It seems that just yesterday millennials started making a splash in the workplace, and now we are already welcoming the next generation. With the oldest members of Gen Z starting to enter the workforce and many Americans working past the age of 65, leaders and managers sometimes feel challenged to connect equally with their multigenerational employees who bring varying approaches to work and life.
Let’s start by taking a look at the generations that currently populate the workforce and their workplace drivers.
- Silent Generation (born 1945 or earlier): Numbering three million and representing the smallest population of working adults, this cohort tends to be very loyal to one company and to remain there for their entire careers.
- Baby Boomer (born 1946-1964): Numbering 41 million, this cohort tends to have a strong work ethic and values professionalism.
- Gen X (born 1965-1980): Numbering 53 million, this group tends to appreciate a work/life balance, keeping these worlds separate with very little blending of the two.
- Millennial (born 1981-1996): Numbering 56 million, millennials became the largest generation in the labor force in 2016. This cohort typically believes that work should be an extension of home. They are often more driven by a company’s purpose than its compensation package.
- Post-Millennials or Gen Z (born 1997 and later): Numbering nine million, this cohort is just beginning to enter the workforce.
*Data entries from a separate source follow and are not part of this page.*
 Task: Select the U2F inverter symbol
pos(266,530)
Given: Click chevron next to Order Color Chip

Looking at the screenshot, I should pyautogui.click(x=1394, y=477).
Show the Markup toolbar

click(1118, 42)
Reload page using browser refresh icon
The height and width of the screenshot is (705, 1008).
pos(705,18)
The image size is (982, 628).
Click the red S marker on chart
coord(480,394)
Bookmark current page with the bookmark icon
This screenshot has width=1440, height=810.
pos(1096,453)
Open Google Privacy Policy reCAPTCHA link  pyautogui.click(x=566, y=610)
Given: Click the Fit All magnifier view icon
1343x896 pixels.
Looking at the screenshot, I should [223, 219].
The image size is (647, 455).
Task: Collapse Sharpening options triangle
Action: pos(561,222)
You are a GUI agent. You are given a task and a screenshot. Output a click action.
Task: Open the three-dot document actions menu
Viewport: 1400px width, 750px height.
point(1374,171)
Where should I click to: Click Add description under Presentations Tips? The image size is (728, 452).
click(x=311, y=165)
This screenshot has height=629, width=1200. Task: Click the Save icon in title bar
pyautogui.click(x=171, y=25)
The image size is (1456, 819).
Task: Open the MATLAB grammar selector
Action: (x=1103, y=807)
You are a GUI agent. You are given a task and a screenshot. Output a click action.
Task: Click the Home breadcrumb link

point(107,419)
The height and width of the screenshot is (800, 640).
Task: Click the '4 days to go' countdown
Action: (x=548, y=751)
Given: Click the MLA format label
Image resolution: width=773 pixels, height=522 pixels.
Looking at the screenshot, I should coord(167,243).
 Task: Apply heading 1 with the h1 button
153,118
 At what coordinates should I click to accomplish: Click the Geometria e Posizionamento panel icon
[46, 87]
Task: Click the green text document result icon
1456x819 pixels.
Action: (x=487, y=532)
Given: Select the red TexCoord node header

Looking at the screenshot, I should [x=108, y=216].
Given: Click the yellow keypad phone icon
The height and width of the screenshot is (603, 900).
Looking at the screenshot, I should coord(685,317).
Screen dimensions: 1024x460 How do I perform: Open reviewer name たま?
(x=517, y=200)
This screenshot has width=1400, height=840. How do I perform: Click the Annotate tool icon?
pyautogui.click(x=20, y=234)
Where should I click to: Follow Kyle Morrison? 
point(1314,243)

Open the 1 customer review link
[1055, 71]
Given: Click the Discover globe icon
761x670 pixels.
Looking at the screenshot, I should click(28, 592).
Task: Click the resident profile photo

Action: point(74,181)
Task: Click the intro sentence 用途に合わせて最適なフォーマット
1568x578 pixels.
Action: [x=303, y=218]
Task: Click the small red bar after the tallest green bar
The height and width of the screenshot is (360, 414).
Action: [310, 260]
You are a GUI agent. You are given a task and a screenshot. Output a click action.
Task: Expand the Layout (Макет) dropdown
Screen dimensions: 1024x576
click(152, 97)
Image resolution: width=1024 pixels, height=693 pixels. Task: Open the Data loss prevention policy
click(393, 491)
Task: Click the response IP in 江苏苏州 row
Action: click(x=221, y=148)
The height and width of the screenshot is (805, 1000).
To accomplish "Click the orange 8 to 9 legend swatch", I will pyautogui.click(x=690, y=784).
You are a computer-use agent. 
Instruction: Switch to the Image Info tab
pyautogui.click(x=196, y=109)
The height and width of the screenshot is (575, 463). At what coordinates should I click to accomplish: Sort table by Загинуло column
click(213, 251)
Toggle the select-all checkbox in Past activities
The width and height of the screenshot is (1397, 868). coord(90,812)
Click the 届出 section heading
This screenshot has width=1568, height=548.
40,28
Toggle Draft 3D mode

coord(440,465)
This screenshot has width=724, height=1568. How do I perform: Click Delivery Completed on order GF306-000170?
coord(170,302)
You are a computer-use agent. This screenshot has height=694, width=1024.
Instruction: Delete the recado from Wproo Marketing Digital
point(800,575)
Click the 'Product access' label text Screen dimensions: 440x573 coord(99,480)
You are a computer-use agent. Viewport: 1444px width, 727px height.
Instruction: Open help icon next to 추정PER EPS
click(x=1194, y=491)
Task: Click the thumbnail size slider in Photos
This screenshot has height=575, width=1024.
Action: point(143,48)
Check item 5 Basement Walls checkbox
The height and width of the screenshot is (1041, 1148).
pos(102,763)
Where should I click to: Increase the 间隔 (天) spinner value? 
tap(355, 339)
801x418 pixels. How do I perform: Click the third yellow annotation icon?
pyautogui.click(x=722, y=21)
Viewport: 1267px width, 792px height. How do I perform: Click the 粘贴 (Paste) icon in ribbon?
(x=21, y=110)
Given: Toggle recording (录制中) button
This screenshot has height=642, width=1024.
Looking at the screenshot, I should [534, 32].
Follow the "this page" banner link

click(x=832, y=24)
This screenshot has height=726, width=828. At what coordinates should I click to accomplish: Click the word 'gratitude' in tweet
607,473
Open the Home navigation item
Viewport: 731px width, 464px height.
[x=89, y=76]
Although we don’t have a great deal of research on this group in relation to the workplace, we know they represent the country’s most racially and ethnically diverse generation and are slated to become the best educated, which will no doubt influence their approach to their careers.
How Can Employers Reach All Generations?
Balancing varying attitudes towards work as well as differing values, many leaders are looking for ways to create a common culture that speaks to all of their employees. There are countless cross-generational engagement approaches out there, and at first glance, it may feel overwhelming. However, when it comes down to it, I think these techniques all point to the importance of one thing—communication. Whether it is a recommendation to make mentoring a constant in your development programs, to conduct daily check-ins or to design your systems and programs for flexibility, the underlying theme is the importance of connecting with employees and listening to their needs.
While we can generalize the values of each group, which may help create an overall engagement strategy, what really matters is the individual. To build a strong culture, I encourage you to get to know your employees and honor them for who they are.
How Does Emergenetics Bridge the Gap?
Understanding your employees means more than learning about their backgrounds and family. There is value in those discussions, yet this information doesn’t truly tell you who they are in relation to their work. Before you can create an environment that allows an employee to work at their full potential, it is helpful to understand their preferences. This is where Emergenetics can help.
The Emergenetics Profile is a psychometric assessment that measures three Behavioral Attributes (Expressiveness, Assertiveness, and Flexibility) and four Thinking Attributes (Analytical, Structural, Social and Conceptual). Standing the test of time, this assessment describes the population at large, relating equally to adults of all ages and across the globe. With this knowledge, individuals gain greater insights into their own strengths and how to utilize their gifts. It also gives employers a window into how employees prefer to work and communicate.
When leaders understand each of the Attributes, they can adjust their communication to ensure they are making meaningful connections with team members and relating to their specific needs and interests. Let’s look at a practical example. If you were coaching employees or peers to change something about their workplace performance, instead of approaching the conversation in a way that satisfies your preferences, consider the preferences of your audience to make a real impact.
Emergenetics Thinking Preferences
Thinking Attribute Considerations: These four Attributes are a part of everyone’s thinking process; however, the degree at which individuals prefer to work through them differs. Preference is determined when an individual scores at 23 percent or higher on the Profile assessment.
- Analytical: interested in receiving a fair assessment of their work and the benefits of changing.
- Structural: interested in receiving a step-by-step approach for their improvement.
- Social: interested in understanding how their actions are affecting the team now and with the change.
- Conceptual: interested in knowing how the change relates to their long-term development and how it affects the overall company goals.
Behavioral Attribute Considerations
These Attributes are measured by percentile on a scale of one to 100 as compared to the general population. Those that score from one to 33 are considered in the first third. Those that score from 67 to 100 are in the third-third. Those between 33 and 67, or second-third, may lean in either direction depending on the situation.
- Expressiveness: Those in the first-third may want to follow up via email and those in the third-third may want to voice their thoughts before a conclusion is reached.
- Assertiveness: Those in the first-third may want to hear constructive feedback and those in the third-third may want it to be direct.
- Flexibility: Those in the first-third may want to hear an explanation regarding why this change is important. Those in the third-third may want to consider all the possibilities and circumstances.
Considering others’ preferences helps us tune in to individual values and enhances the effectiveness of our interactions. Creating a work environment where this behavior is a standard helps employees feel heard and valued for their gifts, increasing engagement regardless of age. As you consider how to reach all the generations at your organization, remember that it comes down to relationship building and celebrating individual strengths. No matter which generation employees fall into, everyone wants to feel valued and honored for being themselves.